Fears that new technologies will spell the end of the human workforce have existed since the beginning of work. These fears aren’t unfounded: jobs defined by repetitive manual tasks have been consistently replaced by technology. In the short term, this has led to true workforce upheaval. In the long term, technology has proven to create more jobs — and more industries — than it’s destroyed.

However, pointing at past economic trends to dispel people’s fears about being replaced by robots has not been effective recently. That’s because this time, the conversation comes with a new twist.

That new twist is self-learning and autonomous technologies — machines that not only become smarter over time, but that can also make logic-based decisions based on their newfound knowledge, and operate with little to no human intervention. This kind of technology doesn’t only seem to pose a threat to manual jobs that can be easily automated; theoretically, it threatens jobs that require learning and decision-making — two historically human qualities.

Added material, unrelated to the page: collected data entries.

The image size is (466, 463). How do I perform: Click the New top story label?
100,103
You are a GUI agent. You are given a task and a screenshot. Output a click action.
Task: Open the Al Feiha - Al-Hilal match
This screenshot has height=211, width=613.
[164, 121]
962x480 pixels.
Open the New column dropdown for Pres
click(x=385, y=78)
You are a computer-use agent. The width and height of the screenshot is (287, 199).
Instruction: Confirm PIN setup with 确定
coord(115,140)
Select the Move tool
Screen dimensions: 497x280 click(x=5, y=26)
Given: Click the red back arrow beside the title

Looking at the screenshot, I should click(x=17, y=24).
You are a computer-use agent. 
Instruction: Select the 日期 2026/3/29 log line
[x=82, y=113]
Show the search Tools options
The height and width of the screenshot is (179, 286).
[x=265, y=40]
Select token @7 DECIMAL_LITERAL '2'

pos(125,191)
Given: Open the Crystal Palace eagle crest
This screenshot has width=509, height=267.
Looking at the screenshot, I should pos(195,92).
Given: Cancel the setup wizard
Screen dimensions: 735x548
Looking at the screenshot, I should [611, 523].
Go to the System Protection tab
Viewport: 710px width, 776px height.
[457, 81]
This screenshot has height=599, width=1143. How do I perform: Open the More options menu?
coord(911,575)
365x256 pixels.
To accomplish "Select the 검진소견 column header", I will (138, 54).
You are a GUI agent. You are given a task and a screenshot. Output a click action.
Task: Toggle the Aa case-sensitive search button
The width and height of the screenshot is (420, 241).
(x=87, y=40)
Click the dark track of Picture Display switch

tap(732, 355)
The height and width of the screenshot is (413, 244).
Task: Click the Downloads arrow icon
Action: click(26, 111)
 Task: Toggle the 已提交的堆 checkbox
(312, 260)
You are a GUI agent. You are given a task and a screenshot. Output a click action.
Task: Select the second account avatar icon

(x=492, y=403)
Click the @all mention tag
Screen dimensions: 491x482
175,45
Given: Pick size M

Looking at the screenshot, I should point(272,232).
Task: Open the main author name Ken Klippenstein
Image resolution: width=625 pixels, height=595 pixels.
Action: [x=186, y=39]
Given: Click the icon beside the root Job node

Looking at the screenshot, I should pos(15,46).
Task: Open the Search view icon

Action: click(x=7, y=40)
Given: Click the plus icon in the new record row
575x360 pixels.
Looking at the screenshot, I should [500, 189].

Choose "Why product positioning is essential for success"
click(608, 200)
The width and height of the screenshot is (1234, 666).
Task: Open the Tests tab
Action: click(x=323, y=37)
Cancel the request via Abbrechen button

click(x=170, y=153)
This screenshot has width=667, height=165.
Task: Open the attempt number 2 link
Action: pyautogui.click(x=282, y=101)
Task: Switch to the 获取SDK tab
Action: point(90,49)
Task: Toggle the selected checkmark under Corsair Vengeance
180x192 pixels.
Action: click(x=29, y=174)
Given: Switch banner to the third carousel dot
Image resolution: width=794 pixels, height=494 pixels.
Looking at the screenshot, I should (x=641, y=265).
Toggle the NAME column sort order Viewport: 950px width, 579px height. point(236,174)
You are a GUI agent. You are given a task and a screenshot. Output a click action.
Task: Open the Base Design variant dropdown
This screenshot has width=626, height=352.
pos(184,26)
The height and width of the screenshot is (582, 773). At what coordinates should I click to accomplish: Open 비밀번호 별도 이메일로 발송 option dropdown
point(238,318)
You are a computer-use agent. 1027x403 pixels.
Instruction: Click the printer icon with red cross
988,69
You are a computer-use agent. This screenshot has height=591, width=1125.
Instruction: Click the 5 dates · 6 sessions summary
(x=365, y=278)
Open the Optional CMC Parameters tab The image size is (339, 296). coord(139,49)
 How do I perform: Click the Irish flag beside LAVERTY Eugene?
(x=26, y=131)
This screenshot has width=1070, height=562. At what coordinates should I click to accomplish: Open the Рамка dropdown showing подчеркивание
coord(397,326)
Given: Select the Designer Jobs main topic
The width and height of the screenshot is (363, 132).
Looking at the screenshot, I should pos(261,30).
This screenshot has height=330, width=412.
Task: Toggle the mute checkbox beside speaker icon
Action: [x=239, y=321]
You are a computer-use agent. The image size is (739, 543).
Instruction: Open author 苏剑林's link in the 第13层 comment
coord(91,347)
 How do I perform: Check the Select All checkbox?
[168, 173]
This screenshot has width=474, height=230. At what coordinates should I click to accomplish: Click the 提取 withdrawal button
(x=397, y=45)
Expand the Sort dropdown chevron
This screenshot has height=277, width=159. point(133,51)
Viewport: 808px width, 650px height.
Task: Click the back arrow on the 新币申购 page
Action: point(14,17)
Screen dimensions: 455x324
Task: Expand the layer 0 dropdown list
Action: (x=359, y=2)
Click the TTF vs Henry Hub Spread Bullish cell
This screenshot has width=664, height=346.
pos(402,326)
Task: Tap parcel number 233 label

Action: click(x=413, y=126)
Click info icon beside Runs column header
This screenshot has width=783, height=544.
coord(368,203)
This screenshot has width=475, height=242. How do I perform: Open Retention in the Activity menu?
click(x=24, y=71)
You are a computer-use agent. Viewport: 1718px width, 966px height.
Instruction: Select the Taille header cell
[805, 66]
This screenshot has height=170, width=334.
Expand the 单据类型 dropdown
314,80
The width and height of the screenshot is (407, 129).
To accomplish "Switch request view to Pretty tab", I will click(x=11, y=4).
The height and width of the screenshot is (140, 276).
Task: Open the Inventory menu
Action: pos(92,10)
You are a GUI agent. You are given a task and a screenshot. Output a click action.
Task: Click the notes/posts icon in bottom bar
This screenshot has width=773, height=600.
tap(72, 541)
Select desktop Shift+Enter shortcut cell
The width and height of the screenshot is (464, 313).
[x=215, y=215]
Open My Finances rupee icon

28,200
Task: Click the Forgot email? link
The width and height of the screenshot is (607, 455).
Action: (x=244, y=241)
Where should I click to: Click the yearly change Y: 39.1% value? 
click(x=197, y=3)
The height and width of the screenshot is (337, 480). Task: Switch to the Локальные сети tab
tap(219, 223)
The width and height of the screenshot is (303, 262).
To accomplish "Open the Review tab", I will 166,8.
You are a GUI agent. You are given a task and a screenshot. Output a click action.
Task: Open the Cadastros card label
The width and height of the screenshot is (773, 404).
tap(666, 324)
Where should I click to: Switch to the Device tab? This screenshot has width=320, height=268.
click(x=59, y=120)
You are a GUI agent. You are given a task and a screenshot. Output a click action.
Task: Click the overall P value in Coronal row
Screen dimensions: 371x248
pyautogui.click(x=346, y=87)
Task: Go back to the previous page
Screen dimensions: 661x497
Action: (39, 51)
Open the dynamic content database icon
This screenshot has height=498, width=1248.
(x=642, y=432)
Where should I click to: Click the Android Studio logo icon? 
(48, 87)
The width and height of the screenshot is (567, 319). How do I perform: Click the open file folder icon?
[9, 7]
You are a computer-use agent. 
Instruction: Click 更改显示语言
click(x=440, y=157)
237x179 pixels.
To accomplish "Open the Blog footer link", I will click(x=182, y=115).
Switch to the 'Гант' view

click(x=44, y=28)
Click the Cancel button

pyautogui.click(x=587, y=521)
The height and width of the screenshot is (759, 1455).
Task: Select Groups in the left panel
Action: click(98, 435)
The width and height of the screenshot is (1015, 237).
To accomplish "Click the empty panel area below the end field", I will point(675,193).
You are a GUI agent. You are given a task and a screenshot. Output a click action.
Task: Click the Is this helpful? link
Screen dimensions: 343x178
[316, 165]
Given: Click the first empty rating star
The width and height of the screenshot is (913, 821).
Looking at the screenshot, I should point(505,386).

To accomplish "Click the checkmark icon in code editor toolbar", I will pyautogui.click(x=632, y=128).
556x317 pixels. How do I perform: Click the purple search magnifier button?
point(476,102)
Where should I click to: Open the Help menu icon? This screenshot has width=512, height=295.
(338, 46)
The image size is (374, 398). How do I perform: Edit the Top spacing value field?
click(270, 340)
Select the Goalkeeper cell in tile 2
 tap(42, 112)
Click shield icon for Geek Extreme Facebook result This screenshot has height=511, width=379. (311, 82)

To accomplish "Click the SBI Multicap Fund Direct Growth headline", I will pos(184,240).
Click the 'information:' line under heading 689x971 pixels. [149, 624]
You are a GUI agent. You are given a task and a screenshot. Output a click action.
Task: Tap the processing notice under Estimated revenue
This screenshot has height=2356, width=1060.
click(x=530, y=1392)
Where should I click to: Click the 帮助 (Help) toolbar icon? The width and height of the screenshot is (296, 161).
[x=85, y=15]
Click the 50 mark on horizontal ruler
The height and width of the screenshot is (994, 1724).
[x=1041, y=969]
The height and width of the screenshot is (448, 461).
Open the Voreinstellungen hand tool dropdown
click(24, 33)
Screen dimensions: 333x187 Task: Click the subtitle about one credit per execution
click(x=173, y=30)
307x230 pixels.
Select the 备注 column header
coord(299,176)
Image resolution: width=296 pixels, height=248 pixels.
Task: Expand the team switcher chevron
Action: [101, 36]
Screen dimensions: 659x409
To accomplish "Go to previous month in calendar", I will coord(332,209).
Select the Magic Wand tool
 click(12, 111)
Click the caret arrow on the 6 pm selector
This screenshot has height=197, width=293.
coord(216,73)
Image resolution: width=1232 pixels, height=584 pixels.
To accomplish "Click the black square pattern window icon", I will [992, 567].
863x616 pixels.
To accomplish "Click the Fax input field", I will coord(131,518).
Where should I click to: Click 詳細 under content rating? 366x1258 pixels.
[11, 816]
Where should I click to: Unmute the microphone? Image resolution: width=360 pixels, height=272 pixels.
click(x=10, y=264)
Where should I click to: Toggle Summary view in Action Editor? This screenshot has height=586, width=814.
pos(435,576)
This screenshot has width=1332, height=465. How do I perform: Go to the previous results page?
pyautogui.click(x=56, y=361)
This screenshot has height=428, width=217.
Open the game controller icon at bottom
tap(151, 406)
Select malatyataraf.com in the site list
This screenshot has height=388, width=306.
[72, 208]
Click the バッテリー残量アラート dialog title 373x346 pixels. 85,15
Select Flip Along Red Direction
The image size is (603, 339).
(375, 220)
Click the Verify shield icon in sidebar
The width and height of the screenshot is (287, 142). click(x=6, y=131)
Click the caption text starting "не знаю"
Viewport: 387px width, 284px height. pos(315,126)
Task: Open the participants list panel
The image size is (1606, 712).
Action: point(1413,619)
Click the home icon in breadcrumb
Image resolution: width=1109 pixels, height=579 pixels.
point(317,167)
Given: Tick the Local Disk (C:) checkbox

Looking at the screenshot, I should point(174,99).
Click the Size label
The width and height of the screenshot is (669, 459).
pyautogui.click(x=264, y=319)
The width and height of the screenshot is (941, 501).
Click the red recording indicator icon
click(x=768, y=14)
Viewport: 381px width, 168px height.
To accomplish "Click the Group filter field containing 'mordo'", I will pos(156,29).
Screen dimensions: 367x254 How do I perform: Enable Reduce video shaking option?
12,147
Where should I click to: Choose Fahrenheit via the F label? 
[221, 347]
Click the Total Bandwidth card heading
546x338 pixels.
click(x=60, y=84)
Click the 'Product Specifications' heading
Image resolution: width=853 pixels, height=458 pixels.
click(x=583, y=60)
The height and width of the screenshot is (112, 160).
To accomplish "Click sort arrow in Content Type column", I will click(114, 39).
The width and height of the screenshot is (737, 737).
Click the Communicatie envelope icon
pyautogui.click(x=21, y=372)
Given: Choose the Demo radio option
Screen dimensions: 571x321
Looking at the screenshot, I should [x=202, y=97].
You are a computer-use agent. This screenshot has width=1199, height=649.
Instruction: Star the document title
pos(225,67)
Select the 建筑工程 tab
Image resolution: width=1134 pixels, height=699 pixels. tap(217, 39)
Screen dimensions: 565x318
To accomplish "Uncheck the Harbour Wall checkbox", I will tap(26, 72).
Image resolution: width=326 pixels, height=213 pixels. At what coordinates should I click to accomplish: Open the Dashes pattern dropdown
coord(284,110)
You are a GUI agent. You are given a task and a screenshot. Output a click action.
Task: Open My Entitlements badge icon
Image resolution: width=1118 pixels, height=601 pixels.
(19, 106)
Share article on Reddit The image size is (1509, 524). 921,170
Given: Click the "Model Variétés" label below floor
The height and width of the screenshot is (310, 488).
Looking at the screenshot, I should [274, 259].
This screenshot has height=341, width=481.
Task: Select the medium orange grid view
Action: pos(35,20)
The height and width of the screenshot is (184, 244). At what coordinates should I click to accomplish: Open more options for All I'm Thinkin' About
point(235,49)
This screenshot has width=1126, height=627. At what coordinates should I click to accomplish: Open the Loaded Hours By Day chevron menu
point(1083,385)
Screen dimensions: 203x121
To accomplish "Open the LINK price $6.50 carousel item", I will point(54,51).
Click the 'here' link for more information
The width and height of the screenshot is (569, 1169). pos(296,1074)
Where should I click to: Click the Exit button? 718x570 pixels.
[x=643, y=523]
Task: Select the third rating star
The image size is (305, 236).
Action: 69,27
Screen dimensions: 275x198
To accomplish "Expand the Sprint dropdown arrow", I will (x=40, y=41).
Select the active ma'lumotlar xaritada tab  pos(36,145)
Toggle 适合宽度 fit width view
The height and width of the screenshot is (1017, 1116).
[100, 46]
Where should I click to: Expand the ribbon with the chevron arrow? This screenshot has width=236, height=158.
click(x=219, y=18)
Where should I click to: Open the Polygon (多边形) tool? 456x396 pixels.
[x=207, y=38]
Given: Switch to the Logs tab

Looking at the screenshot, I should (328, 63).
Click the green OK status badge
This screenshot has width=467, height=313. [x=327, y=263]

Does this mean that machines will replace the need for humans in knowledge-based industries? Not necessarily. In many cases, I think artificial intelligence will move in to foster efficiency and work in tandem with professionals.

Expanding The Scope Of Human Work

Some experts suggest that artificial intelligence’s (AI’s) ability to automate complex knowledge work could threaten the jobs of lawyers, librarians, professors, policy analysts and even journalists. However, in many cases, we’re seeing AI introduced to expand the scope of these professionals’ work rather than replace it.

The Associated Press (AP), for instance, recently introduced artificial intelligence-driven reporting that allows the organization to cover topics such as Minor League Baseball, which they weren’t able to cover in the past. Now they’re able to cover it extensively and even provide local coverage, in some cases.

In the marketing industry, we’re seeing a similar trend. Before I started my career as a data scientist in the field (nearly a decade before launching my current digital advertising company), I remember seeing digital advertising as an exciting new frontier — something totally different than the advertising before it. But it became clear that this new type of advertising was old school. While digital advertising came with distinctly digital needs, advertisers were addressing these new ad formats with the same relationship-based approaches that made sense for traditional channels.